- [REQUIREMENTS]:
a) From the K2 transceiver text, extract the passage starting with "Even after modifying" and going on through "pronounced on receive.".
b) In the K2 transceiver text, which receiver served as a monitor while the on-air audio was being judged?
c) Go on with the K2 transceiver text, picking up after its last sentence.
## START EXTRACTED TEXT
My Elecraft K2/100 S/N 3563 transceiver was built in June 2003 and placed on the air shortly thereafter. Several modifications were made to the SSB adapter board to improve the transceiver's performance on single sideband. These included KI6WX's increased gain and crystal filter bandwidth modifications as well as a few of my own. The following discussion describes the measured performance of my transceiver after these modifications were completed.
Even after modifying the SSB filter bandwidth of my transceiver from the original 2.0 kHz to 2.5 kHz, I remained somewhat dismayed by the quality of my on-air audio on lower sideband. Using a Grundig YB-400 receiver (10 kHz wide bandwidth) as a monitor, no CAL FIL setting seemed appropriate to equalize the audio bandwidth, frequency response, and audio quality on both USB and LSB. USB sounded great, while LSB sounded either muffled or tinny, to my ears at least, with no happy medium. The difference between LSB and USB seemed less pronounced on receive.
Tests with various microphones revealed that if the low-end audio response were rolled off and CAL FIL re-adjusted, better equalization could be obtained between USB and LSB transmitted audio response. In an effort to roll off the low-end, audio coupling capacitor C32 (0.1uF) was reduced to 0.0056uF (ideally 0.0033uF for a 300 Hz cutoff), while C31 (2.2uF) was replaced by a 0.47uF capacitor. After this change, things started sounding better. As an added bonus, the speech compressor and balanced modulator are now less likely going to be driven by audio frequencies that have little or no chance of making it through the sideband filter.
Still curious about the actual audio response of the transceiver on single sideband, I wrote a small computer program under Linux to sweep across the audio spectrum and measure the amplitude of the audio returned through the soundcard. I also built a very simple crystal controlled direct-conversion receiver that included no AGC or filtering of any kind for accurate on-air signal monitoring. The K2 was driven well below the point of ALC action. The data obtained by the sweep was plotted using gnuplot. The results answered some questions, but raised several others in the process.
Figure 1 displays the results of injecting audio directly into Pin 1 of the balanced modulator chip. This effectively bypassed the speech compressor and the audio response characteristics resulting from the series coupling capacitors in the speech amplifier chain.
Ripple in the passband of the SSB crystal filter can easily be seen in this linear plot, but only amounts to about 1.5 dB peak-to-peak, which is quite respectable. Each response is fairly well centered, considering the matching through CAL FIL was done entirely through aural methods. Surprisingly, USB output was found to be 3 dB below that of LSB! Perhaps this is indicative of the balanced modulator receiving less carrier injection from the VXO-controlled carrier oscillator in LSB mode. If this is indeed the case, perhaps it also explains why the precise point of carrier balance is inconsistent between LSB and USB. At any rate, the discrepancy in output level is undoubtedly compensated through ALC action in the transmitter when the K2 is operating under normal operating conditions and power levels.
## END EXTRACTED TEXT
## START STORED ROWS
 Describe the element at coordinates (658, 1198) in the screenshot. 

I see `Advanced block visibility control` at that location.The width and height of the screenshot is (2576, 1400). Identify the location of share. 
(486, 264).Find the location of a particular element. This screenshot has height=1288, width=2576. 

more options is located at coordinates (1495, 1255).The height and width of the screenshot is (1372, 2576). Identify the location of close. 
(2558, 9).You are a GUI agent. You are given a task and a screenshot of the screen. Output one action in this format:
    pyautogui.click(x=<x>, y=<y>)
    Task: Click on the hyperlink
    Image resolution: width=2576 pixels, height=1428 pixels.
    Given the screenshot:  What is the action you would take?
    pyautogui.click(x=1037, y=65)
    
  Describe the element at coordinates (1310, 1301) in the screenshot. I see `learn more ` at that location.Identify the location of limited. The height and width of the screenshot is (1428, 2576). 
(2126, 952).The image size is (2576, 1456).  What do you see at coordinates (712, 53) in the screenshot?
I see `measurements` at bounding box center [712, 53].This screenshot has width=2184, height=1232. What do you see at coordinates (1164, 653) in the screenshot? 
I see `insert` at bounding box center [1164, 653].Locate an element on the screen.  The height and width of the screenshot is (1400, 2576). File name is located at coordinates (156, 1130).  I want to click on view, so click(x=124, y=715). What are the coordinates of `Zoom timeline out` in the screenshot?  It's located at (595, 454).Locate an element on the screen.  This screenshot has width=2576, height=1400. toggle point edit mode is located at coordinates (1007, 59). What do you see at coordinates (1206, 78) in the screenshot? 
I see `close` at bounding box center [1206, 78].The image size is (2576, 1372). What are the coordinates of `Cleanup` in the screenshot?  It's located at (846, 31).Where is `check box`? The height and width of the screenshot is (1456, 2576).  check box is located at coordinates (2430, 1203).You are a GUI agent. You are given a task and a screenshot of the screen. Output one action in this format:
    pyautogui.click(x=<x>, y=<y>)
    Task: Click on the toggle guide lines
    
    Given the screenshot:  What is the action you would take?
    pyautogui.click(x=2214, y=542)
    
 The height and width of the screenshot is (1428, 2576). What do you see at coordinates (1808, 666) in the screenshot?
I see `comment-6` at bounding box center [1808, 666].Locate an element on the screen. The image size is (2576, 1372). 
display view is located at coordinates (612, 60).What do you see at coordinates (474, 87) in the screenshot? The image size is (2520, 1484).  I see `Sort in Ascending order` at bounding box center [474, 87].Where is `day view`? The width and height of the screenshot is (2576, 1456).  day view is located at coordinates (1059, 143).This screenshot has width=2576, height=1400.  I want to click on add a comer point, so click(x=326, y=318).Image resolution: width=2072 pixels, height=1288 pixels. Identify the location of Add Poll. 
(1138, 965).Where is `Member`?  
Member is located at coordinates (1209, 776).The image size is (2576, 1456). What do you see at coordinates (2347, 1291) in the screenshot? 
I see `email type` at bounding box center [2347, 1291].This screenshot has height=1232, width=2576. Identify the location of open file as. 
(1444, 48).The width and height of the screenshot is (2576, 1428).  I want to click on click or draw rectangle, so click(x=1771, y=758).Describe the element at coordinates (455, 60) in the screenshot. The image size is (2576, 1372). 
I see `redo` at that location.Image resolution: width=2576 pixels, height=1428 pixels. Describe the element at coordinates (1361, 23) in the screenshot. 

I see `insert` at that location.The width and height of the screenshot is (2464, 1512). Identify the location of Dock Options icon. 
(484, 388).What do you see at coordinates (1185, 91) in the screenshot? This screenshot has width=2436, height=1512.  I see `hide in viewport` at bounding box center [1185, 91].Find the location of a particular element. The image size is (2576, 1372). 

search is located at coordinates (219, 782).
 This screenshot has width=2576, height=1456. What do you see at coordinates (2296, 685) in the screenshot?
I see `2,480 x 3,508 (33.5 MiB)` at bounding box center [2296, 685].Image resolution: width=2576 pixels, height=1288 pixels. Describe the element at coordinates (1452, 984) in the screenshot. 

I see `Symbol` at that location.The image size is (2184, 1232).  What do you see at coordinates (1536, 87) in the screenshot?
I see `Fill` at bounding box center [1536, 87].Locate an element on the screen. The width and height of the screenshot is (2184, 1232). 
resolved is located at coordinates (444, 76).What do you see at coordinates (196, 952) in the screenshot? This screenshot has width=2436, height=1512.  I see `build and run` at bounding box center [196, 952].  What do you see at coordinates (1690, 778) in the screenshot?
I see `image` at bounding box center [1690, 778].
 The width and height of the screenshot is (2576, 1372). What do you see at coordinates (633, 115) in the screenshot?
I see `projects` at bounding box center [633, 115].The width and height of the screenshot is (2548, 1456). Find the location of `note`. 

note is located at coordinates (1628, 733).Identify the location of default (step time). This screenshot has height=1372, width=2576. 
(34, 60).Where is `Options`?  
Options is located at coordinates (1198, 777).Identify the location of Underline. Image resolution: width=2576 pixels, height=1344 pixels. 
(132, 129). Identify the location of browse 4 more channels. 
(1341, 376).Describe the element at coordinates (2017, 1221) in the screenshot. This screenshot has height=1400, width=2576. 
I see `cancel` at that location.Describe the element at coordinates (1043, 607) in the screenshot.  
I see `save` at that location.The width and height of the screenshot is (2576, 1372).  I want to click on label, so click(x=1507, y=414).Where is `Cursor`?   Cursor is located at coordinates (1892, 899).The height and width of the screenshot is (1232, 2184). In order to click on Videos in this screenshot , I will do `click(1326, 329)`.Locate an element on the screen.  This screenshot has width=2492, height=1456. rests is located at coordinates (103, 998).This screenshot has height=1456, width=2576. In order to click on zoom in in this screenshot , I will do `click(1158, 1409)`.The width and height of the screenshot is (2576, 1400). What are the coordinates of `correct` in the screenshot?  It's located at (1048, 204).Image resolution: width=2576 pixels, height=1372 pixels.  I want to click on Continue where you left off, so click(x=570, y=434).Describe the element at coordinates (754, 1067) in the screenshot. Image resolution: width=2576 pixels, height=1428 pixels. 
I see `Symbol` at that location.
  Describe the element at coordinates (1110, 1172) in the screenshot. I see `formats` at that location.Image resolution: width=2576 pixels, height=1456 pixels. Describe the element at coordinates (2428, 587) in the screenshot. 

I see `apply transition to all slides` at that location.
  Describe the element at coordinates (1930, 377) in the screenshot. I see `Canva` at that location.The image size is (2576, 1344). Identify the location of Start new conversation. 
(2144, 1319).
## END STORED ROWS
- [RESPONSES IN ORDER]:
a)
Even after modifying the SSB filter bandwidth of my transceiver from the original 2.0 kHz to 2.5 kHz, I remained somewhat dismayed by the quality of my on-air audio on lower sideband. Using a Grundig YB-400 receiver (10 kHz wide bandwidth) as a monitor, no CAL FIL setting seemed appropriate to equalize the audio bandwidth, frequency response, and audio quality on both USB and LSB. USB sounded great, while LSB sounded either muffled or tinny, to my ears at least, with no happy medium. The difference between LSB and USB seemed less pronounced on receive.

b) A Grundig YB-400 receiver with a 10 kHz bandwidth.

c)
Close inspection of this plot also reveals a slight roll off at lower audio frequencies. Perhaps this is due to the effects of C23 (0.33 uF), which supplies an AC ground to the balanced modulator audio input. With a modulator input impedance of 1500 ohms, the value chosen for C23 would result in a 3 dB cutoff of about 300 Hz, which appears consistent with the measured data. More important, however, is the slope of the SSB filter on each side of the passband. On LSB, the low-end cutoff is very sharp, while the high-end cutoff is less abrupt. The absence of a gradual roll off on the low-end can certainly explain the critical nature of CAL FIL adjustments experienced in LSB mode. On USB, the sharp cutoff is on the high-end where less audio energy is present, making its exact placement in the audio spectrum less critical.
The 3 dB bandwidth of the SSB filter was found to be only slightly over 2 kHz, leaving one to wonder what the bandwidth was prior to the crystal filter bandwidth modification.
Next, audio was injected into the microphone connector of the transceiver. The result is a complete, overall picture of the K2's transmitter audio response.
In Figure 2, the effects of the low frequency audio roll-off modifications can be seen, and are most pronounced on the LSB curve, which is the desired result. In particular, the sharp peak on the low frequency end of the response curve is reduced about 1.3 dB, effectively melting it into a broad slope that terminates at the second peak in the filter's response, just above 1000 Hz. Unfortunately, this roll off reduces the already narrow audio bandwidth of the transmitter still further, bringing it under 2 kHz.
Note that the curves made during the second sweep are a bit noisy. The noise is believed to be the result of the speech compressor or related circuitry. Under normal operating conditions, this noise is negligible.
In this test, the transceiver's VFO was swept across the K2's 4 MHz internal "birdie", and the resultant audio from the headphone jack measured through the soundcard. The K2's RS-232 interface was used to sweep the receiver across the frequency range needed for this test.
Figure 3 reveals not only the response of the KSB2's sideband filter, but also the effects of receiver's post-IF amplifier filter in concert with the response of the receiver's audio amplifier.
Response is highest at or below 1000 Hz, and this is probably the result of low-pass filtering in the receiver's audio amplifier. Note: CAL FIL was adjusted slightly on the LSB filter between the times the TX and RX sweeps were performed, and the position of the peaks in the LSB curves illustrate this.
With so much "tilt" in the response, it is difficult to accurately measure the 3-dB bandwidth, except perhaps by identifying the 3-dB cutoff on the low frequency side of one curve, and using symmetry to identify the corresponding point on the high frequency side of the other filter's plot.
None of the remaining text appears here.